Over 60,000 people are under the scanner of tax authorities under the second phase of Operation Clean Money, which was launched to detect black money hoarders after the demonetisation of high-value currency notes last year.
“More than 60,000 persons, including 1,300 high-risk persons, have been identified for investigation into claims of excessive cash sales during the demonetisation period,” said the Finance Ministry on Friday.
High-risk categories that are being probed by the tax department include businesses claiming cash sales as the source of cash deposits that are disproportionately larger than their past profile or industry norms.
Deposits under watch Also under investigation are large cash deposits made by government or public sector undertaking employees; persons who have undertaken high-value purchases; persons who have used shell entities for layering of funds; and where no responses were received to enquiries made in the first round.
“The identification has been done through use of advanced data analytics, including integration of data sources, relationship clustering and fund tracking,” it said.
Additionally, over 6,000 transactions of high-value property purchase and 6,600 cases of outward remittances will be investigated under the operation.
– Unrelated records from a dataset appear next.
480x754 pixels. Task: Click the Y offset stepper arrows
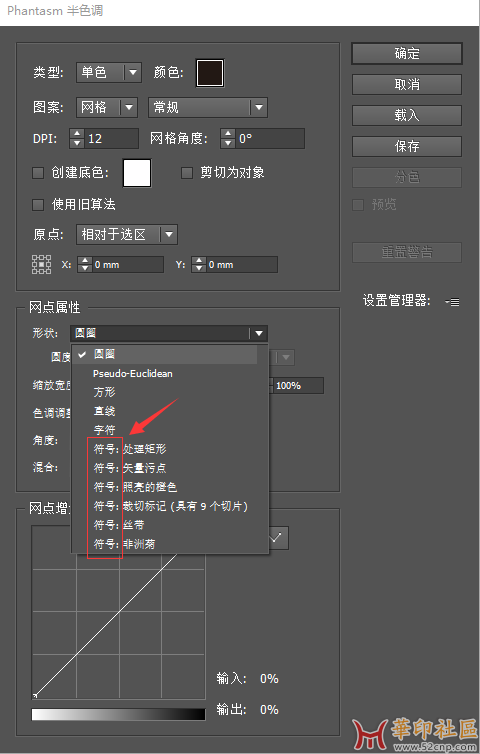(x=199, y=264)
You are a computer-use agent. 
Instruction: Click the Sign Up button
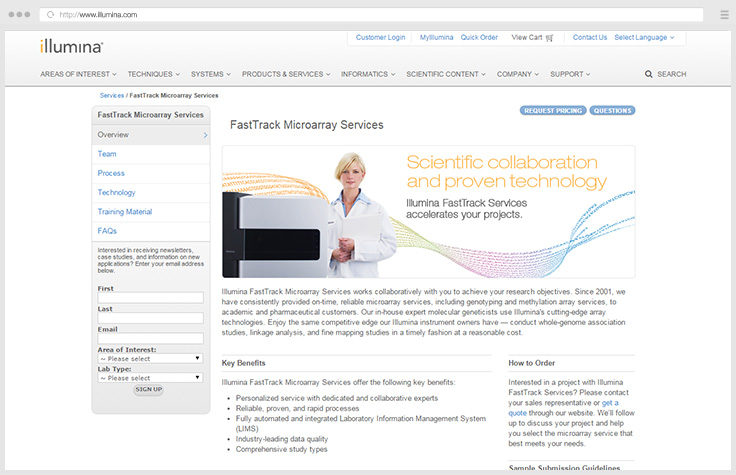[x=149, y=390]
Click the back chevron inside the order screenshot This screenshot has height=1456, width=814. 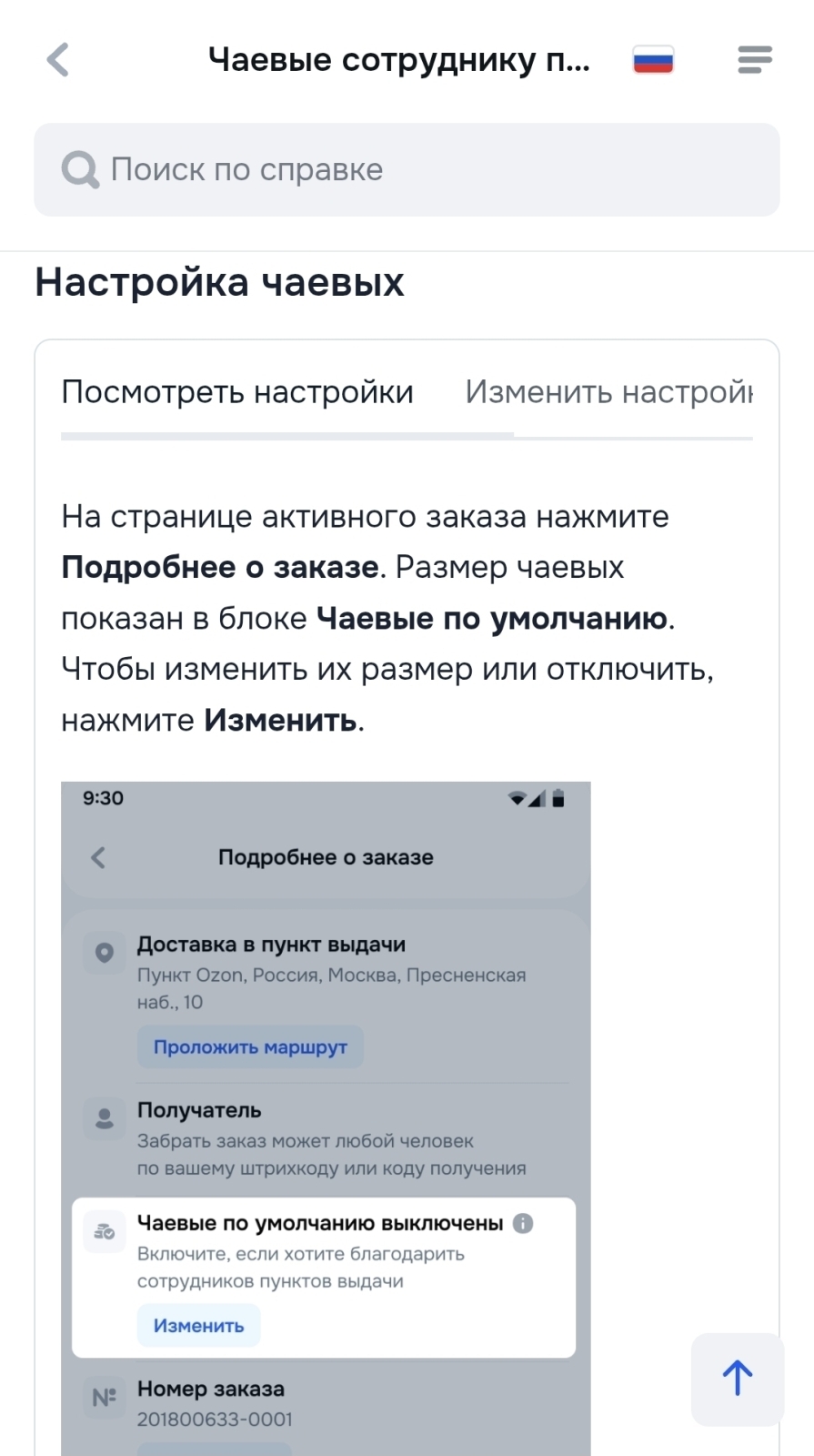tap(97, 857)
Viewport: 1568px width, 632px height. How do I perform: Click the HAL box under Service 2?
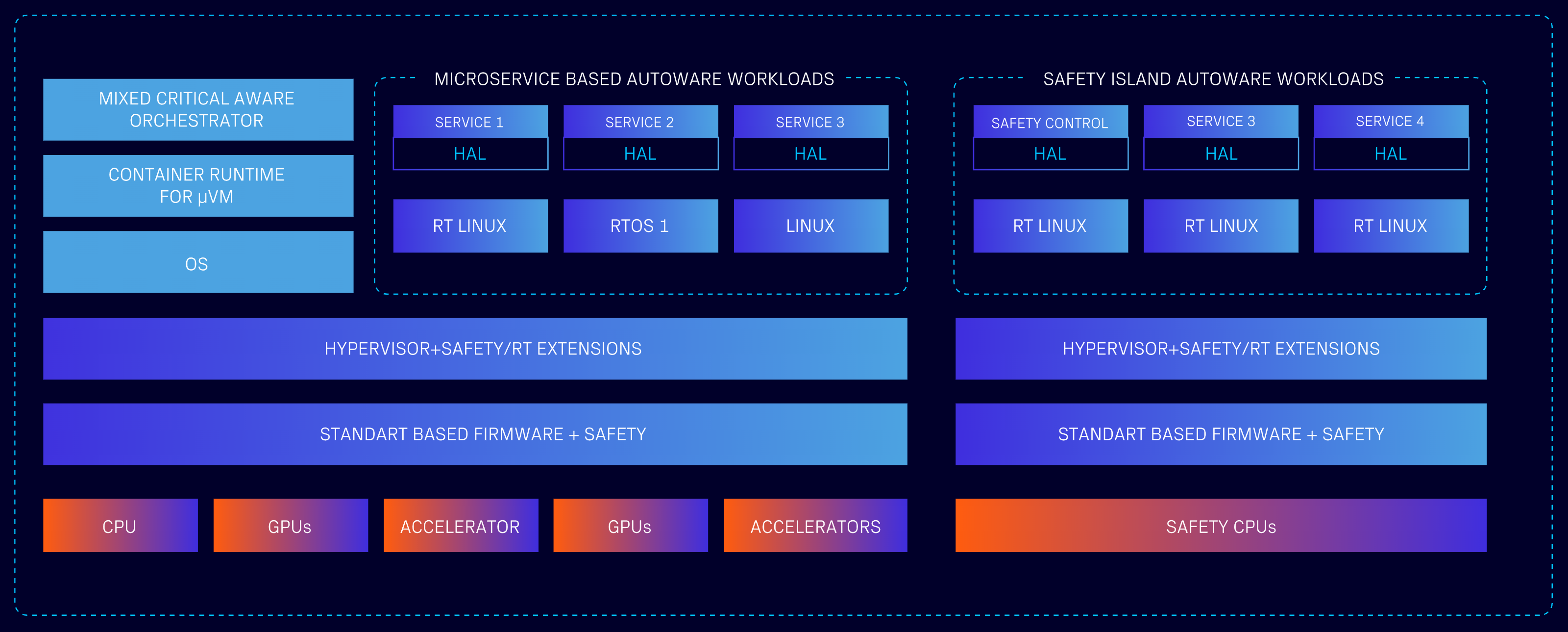click(x=641, y=154)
The Income-Tax Department will also investigate all cases where it did not receive any response to its initial enquiries.
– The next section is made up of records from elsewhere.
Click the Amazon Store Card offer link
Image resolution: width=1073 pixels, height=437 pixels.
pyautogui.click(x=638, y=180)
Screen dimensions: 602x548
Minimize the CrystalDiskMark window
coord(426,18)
The Income-Tax Department had launched Operation Clean Money on January 31 and had sent e-verification queries to 17.92 lakh people who made cash transactions during the demonetisation period in November and December last year, which did not match their tax profile.
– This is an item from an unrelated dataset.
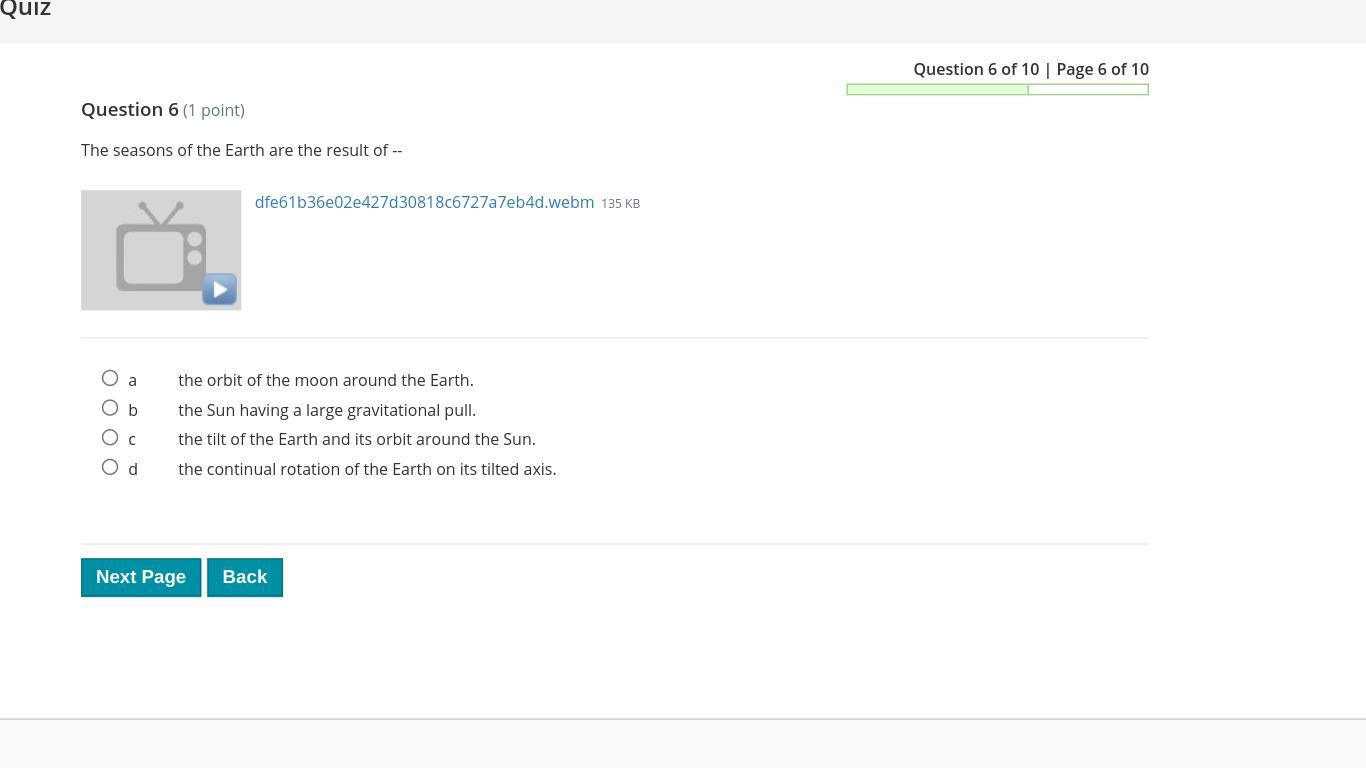The width and height of the screenshot is (1366, 768).
Task: Click answer text about continual rotation on axis
Action: click(x=366, y=469)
According to the Finance Ministry, 9.46 lakh people responded to the queries on pre-defined parameters of sources of the cash deposits. Online queries were raised in 35,000 cases and on-line verification was completed in more than 7,800 cases.
“It has been decided to close the verification in cases where the explanation of the source of cash was found to be justified,” it said.
The Ministry said that the complete exercise of examining all the doubtful and non-tax compliant accounts may take more than one year.